Research led by investigators at Flinders University in Australia is spearheading new developments in cancer prevention and treatment using curcumin, a component found in turmeric. Curcumin has been touted for its beneficial health properties, specifically its anti-inflammatory properties that have been shown to help with diseases such as Type 2 diabetes, cancer, and inflammatory bowel disease.
Flinders University scientists will be running a clinical trial in 2021 for patients with mesothelioma, a type of cancer caused by exposure to asbestos.
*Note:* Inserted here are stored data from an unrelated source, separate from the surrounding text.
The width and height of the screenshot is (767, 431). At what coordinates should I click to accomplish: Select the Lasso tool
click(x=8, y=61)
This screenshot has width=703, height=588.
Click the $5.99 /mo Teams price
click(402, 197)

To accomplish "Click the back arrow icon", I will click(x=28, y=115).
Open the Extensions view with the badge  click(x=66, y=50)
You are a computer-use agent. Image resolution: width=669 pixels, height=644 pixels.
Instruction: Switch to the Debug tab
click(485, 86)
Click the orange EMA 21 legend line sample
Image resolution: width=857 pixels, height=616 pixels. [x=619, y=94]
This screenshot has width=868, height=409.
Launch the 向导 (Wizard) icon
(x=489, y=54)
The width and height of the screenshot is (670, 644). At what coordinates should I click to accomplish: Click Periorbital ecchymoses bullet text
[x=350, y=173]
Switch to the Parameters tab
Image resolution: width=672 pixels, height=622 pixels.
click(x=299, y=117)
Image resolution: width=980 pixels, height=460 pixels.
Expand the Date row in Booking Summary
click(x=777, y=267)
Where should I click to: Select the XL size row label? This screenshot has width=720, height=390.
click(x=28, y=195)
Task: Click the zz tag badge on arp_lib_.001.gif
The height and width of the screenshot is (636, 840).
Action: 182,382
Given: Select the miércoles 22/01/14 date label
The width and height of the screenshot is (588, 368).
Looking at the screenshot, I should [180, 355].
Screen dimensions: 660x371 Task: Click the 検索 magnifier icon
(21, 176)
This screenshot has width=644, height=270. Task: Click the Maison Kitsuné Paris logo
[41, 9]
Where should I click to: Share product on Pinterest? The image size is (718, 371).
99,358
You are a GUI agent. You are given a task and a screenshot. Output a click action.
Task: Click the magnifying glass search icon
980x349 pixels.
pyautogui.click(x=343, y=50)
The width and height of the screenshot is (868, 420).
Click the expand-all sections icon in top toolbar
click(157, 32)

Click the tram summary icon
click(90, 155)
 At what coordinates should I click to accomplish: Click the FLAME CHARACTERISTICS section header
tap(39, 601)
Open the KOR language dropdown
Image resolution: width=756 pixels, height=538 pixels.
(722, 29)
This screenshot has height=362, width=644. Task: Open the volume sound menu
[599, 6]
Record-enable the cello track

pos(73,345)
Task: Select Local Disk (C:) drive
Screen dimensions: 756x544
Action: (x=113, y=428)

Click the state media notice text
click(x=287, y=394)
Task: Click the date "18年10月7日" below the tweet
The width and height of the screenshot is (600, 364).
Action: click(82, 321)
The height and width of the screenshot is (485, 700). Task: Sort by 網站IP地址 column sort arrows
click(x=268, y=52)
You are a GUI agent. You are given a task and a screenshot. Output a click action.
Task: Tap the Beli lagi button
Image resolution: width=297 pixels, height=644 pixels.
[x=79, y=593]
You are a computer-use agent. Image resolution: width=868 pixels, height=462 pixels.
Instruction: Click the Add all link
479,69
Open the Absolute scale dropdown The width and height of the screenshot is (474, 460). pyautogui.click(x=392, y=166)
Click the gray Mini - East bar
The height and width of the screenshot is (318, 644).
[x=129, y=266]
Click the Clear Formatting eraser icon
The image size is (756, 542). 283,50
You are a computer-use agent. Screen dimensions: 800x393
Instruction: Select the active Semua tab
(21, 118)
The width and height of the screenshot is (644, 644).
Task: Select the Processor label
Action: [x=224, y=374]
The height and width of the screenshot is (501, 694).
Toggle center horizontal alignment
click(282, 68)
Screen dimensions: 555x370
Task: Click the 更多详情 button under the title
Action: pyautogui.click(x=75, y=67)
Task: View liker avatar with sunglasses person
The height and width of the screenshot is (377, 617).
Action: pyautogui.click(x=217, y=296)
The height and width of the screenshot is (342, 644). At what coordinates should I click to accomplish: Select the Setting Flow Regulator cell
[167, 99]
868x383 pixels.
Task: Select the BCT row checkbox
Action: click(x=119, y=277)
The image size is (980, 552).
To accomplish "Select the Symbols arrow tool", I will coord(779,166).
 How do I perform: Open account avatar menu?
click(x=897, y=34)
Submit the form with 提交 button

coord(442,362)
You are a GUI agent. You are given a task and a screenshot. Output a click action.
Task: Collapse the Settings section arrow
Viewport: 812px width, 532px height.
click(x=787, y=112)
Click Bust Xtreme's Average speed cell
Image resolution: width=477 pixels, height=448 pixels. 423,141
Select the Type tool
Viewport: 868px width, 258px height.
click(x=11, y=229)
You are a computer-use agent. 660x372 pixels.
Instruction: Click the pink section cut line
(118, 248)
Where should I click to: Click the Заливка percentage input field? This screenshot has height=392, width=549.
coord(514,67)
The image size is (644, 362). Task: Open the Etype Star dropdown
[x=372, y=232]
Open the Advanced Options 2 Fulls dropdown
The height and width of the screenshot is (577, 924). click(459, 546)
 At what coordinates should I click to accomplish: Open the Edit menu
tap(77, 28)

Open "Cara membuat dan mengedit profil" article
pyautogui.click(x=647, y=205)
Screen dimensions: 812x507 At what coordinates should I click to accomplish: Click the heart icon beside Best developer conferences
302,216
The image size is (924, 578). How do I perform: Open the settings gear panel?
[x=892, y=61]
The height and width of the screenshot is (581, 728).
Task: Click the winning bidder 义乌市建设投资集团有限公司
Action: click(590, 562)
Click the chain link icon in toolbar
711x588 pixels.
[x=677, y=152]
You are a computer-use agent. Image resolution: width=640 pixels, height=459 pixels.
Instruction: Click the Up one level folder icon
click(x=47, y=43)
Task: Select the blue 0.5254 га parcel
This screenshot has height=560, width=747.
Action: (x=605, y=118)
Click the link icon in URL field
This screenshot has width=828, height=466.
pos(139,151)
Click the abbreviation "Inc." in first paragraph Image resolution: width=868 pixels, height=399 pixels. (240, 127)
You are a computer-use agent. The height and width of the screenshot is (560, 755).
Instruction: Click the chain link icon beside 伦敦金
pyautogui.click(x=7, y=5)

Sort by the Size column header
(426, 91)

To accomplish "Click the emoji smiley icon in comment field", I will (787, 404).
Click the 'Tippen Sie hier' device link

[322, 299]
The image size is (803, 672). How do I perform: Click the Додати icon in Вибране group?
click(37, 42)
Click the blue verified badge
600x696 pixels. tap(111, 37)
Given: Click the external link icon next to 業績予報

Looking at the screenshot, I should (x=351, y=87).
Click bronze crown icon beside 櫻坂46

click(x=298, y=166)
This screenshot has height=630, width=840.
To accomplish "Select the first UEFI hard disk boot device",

Australia has one of the highest per-capita rates of asbestos-related disease in the world, with over 650 Australians receiving diagnoses in the last year. The scientists conducting the trial say they hope treatment with intrapleural liposomal curcumins will offer treatment with fewer toxic side-effects than chemotherapy.
"That's why it's important to explore alternative therapies and facilitate early diagnosis to reduce suffering and support early intervention measures," says Flinders University lead researcher Associate Professor Sonja Klebe.
In addition to improving patient survival and quality of life, Klebe says they are investigating the possibility of early diagnostic methods with a special lung fluid test. "In most cases, malignant mesothelioma is not diagnosed until it is in the late stages," she says. "We're hoping to find a way to test for the disease before it becomes invasive."
Patients diagnosed with malignant mesothelioma have a grim outlook: prognosis following diagnosis shows low survival rates with five-year survival reaching less than 5%. There are currently extremely limited treatment options because of high resistance rates to chemotherapy associated with the disease.